Exercise details: Pull out every line of the records that contains the string "Toggle", matching case exactly.

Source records
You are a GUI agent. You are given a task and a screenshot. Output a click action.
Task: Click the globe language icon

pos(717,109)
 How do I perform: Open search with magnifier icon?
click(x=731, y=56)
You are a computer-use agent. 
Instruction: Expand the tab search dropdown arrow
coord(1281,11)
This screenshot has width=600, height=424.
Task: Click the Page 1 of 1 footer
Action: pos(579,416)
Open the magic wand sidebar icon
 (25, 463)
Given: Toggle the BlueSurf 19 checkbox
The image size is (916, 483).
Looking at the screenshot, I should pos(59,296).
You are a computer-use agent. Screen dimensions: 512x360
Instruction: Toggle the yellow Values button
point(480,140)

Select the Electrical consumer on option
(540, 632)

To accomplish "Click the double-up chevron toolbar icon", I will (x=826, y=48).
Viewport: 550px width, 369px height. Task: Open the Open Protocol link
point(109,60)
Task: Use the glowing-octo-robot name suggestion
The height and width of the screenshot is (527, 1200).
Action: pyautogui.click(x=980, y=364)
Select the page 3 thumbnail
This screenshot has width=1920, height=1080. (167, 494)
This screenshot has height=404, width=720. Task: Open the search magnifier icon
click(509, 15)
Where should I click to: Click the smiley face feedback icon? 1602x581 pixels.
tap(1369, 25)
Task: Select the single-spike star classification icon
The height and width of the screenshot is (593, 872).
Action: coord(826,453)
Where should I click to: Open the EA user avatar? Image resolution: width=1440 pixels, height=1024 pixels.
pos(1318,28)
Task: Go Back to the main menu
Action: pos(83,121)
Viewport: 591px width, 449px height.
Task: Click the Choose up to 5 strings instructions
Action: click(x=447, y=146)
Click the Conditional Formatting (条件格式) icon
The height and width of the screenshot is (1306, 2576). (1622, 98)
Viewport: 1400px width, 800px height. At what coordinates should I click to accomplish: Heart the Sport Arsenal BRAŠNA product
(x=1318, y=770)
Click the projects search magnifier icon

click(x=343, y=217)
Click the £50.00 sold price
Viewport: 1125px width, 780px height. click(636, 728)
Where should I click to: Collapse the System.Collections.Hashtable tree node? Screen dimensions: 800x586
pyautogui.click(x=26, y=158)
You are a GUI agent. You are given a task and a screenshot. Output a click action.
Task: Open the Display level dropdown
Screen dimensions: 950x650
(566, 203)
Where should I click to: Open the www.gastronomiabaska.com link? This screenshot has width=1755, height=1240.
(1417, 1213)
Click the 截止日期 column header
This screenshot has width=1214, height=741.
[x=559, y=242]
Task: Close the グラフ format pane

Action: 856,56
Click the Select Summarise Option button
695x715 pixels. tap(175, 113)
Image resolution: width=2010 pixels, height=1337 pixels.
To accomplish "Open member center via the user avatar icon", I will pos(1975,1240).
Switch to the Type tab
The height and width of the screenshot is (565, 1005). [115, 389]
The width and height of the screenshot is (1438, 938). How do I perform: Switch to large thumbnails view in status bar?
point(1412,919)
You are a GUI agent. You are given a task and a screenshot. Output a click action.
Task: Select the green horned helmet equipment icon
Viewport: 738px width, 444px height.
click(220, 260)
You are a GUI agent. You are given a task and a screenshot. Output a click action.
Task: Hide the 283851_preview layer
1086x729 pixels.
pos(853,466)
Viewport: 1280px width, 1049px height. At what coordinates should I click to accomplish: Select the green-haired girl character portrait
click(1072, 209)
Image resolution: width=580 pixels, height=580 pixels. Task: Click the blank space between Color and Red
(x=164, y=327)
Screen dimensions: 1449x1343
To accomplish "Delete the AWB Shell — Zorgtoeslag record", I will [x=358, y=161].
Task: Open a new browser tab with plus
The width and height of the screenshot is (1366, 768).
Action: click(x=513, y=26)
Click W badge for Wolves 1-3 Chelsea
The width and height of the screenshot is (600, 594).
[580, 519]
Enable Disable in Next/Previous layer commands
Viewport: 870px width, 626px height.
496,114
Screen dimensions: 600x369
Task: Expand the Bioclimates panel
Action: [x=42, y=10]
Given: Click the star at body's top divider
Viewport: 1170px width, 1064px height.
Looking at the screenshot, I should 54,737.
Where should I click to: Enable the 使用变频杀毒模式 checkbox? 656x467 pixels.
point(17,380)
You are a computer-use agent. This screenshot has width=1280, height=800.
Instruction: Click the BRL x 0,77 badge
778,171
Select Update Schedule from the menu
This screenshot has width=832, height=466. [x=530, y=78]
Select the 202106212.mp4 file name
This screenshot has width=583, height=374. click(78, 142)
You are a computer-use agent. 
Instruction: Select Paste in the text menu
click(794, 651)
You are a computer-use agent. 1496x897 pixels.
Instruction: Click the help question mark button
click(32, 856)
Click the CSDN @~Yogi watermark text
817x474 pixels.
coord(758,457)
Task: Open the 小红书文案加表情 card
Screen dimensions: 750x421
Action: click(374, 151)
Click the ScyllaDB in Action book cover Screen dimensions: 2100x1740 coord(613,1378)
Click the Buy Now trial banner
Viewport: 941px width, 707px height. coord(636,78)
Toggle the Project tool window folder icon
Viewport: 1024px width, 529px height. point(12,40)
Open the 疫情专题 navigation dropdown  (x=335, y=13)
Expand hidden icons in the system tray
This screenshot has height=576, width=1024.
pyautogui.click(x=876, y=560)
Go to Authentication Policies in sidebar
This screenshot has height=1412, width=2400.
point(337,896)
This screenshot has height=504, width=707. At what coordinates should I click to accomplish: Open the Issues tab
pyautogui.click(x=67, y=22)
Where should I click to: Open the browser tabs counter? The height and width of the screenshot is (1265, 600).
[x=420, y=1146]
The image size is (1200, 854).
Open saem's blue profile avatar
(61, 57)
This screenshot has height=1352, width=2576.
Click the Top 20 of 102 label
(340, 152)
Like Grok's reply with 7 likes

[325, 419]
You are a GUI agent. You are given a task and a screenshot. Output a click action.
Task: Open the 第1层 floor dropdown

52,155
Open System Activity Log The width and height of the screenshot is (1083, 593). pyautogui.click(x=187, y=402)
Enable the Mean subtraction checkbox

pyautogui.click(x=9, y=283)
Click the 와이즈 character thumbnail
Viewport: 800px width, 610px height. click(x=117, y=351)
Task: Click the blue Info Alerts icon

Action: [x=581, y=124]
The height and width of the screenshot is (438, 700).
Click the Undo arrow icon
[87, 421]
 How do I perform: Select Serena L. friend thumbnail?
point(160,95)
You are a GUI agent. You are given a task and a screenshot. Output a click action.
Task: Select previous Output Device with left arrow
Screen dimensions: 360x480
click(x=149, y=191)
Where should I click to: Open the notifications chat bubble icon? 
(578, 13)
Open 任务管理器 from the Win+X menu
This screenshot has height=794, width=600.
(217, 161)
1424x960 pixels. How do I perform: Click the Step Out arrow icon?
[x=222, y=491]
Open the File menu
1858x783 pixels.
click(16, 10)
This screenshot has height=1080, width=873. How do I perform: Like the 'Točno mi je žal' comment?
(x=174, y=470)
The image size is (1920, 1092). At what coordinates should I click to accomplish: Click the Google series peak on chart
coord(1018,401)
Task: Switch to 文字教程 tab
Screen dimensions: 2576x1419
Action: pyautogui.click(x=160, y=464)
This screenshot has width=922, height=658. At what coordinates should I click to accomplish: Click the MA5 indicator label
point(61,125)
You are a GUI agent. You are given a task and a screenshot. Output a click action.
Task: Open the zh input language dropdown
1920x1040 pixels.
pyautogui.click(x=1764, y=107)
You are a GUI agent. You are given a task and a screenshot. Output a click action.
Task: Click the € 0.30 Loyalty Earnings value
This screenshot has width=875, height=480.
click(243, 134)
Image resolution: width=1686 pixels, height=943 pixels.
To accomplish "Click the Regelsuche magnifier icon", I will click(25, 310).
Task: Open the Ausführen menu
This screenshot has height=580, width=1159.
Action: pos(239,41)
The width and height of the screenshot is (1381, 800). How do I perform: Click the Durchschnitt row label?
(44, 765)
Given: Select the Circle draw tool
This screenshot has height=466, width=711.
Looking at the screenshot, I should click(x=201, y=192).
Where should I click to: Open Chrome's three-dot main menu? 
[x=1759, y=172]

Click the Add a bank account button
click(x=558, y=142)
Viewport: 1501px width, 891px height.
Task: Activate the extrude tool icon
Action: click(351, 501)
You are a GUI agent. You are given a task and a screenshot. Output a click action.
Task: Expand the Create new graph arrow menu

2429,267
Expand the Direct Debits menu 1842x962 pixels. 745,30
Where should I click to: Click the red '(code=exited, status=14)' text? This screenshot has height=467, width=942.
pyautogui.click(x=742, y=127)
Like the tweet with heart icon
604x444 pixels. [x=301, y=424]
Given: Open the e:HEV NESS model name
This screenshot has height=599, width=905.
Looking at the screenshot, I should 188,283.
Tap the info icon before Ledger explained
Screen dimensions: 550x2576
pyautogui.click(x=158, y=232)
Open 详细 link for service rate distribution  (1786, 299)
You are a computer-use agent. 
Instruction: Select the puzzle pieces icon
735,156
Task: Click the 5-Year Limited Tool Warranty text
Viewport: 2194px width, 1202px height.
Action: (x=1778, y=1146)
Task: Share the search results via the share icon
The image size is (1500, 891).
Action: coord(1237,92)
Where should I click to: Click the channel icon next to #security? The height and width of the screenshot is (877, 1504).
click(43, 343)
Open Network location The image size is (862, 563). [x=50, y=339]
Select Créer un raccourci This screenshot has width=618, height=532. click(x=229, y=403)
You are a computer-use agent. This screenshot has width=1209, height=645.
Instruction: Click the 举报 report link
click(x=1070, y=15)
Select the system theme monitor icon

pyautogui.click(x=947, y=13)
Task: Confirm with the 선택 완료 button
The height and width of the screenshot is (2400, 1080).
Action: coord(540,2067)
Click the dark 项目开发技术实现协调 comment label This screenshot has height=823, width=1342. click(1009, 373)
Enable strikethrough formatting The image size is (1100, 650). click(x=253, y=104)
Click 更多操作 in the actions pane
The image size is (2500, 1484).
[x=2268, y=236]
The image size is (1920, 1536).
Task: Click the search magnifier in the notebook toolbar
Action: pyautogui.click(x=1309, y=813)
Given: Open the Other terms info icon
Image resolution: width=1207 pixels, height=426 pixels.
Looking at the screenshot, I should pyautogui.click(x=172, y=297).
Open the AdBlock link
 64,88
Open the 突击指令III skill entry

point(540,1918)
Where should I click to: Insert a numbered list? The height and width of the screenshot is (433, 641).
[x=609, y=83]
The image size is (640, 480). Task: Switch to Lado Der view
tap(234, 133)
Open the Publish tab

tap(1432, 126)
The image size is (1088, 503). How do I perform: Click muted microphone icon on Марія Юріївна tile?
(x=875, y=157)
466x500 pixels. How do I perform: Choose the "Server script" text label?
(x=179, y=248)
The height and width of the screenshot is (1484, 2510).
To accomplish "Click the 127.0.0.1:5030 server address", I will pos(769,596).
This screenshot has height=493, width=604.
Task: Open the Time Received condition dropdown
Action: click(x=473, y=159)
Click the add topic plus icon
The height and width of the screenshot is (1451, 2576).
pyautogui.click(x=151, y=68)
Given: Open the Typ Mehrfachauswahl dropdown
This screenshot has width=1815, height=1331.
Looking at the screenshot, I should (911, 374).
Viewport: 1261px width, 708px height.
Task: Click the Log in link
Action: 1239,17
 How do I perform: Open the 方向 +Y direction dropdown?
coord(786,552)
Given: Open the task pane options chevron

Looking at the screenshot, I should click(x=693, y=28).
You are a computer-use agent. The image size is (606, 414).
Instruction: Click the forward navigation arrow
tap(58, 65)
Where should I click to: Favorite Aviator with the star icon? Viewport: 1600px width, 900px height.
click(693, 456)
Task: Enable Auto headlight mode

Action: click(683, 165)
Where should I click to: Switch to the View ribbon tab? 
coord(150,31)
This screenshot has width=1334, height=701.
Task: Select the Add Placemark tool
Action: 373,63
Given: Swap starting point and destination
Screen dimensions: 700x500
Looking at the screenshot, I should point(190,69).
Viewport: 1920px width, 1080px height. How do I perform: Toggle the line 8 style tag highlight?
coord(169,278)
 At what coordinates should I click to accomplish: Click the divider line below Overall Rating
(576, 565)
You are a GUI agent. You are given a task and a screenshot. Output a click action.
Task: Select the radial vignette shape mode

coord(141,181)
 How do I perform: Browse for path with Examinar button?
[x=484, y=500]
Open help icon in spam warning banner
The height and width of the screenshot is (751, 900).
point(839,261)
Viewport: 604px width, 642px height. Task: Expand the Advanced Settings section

Reply:
Given: Toggle the BlueSurf 19 checkbox
Instruction: Toggle the yellow Values button
Toggle the Project tool window folder icon
Viewport: 1920px width, 1080px height. How do I perform: Toggle the line 8 style tag highlight?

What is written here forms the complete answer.